Phoenix by Steven Brust (Vlad Taltos #5)

I’m perhaps a bit biased, as this was the first Vlad Taltos book that I ever picked up back in the day, but I do think it’s a big step forward from the previous volumes and possibly a series-best entry. In typical bouncing timeline fashion, we’ve returned to soon after #3 Teckla for the chronologically latest installment yet, dealing with the repercussions of that earlier story on our protagonist’s marriage and his estranged wife’s involvement with the growing protest / rebel movement. First, however, he’s summoned to the divine realm of a goddess, who calls upon him to assassinate the king of a small island nation just outside the borders of the familiar Dragaeran Empire.

Although Vlad is a hitman by trade, this is the clearest look we’ve gotten at him carrying out that particular profession; in previous adventures, he’s acted more in his capacity as crime boss or reactive brawler, so it’s an interesting change to see him actually plotting out and then executing — pun intended — his strike, especially on a plainly innocent victim. That presents him as more of an amoral antihero than ever before, but it also nicely sets up his character growth over the course of this tale, which finds him ultimately turning his back on the Jhereg organization when they go after Cawti to protect their nefarious business interests.

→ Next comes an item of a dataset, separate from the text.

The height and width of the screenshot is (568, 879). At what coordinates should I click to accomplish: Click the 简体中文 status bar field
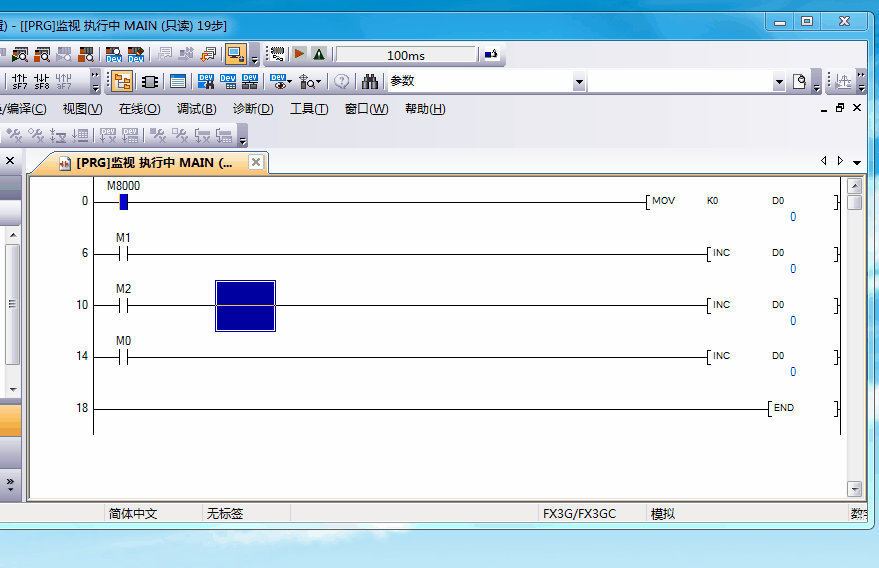click(133, 514)
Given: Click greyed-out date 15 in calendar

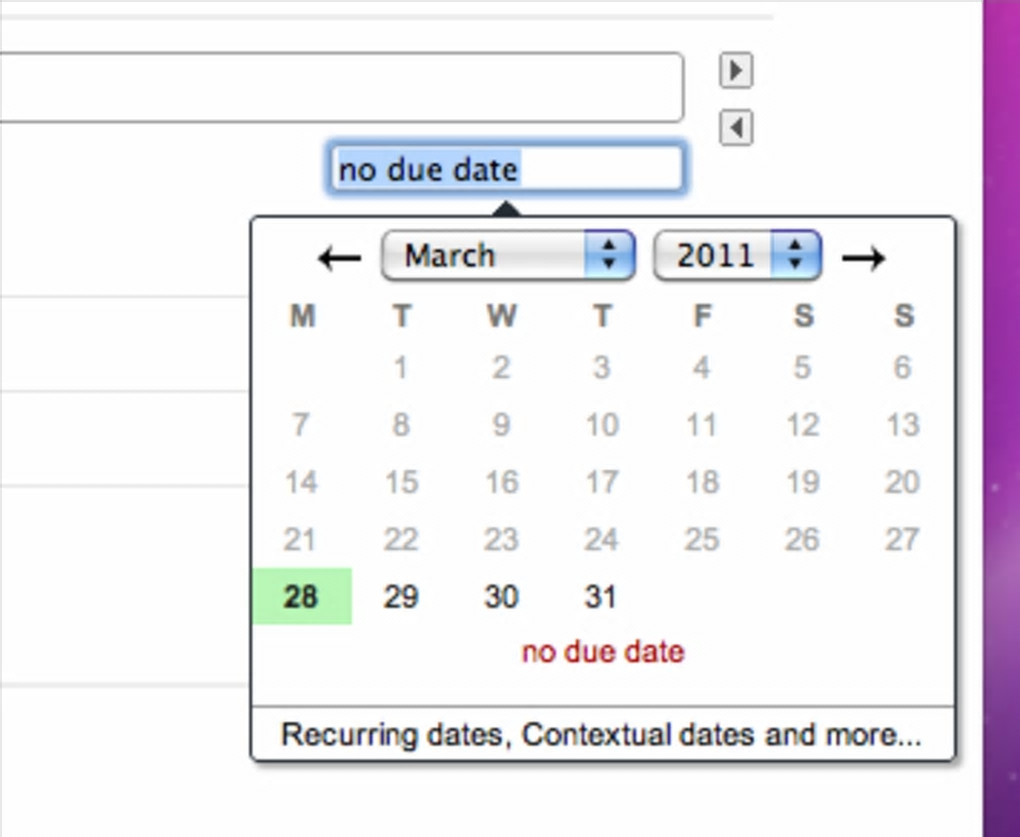Looking at the screenshot, I should click(x=401, y=482).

Along the way we get the usual sardonic wisecracking and witchcraft, a delightfully offbeat new sidekick in the form of a native musician who may or may not be more than he appears, and some welcome cleverness in navigating the ensuing political intrigues from both Baronet Taltos and his friends. The topic of his crumbling relationship is handled with more grace and nuance than before, and, like the mystical firebird of the novel’s title, he proves able to rise up from his apparent doom to embark on a fresh start of things by the end. I can only hope that that level of quality is maintained as I continue on with this series reread.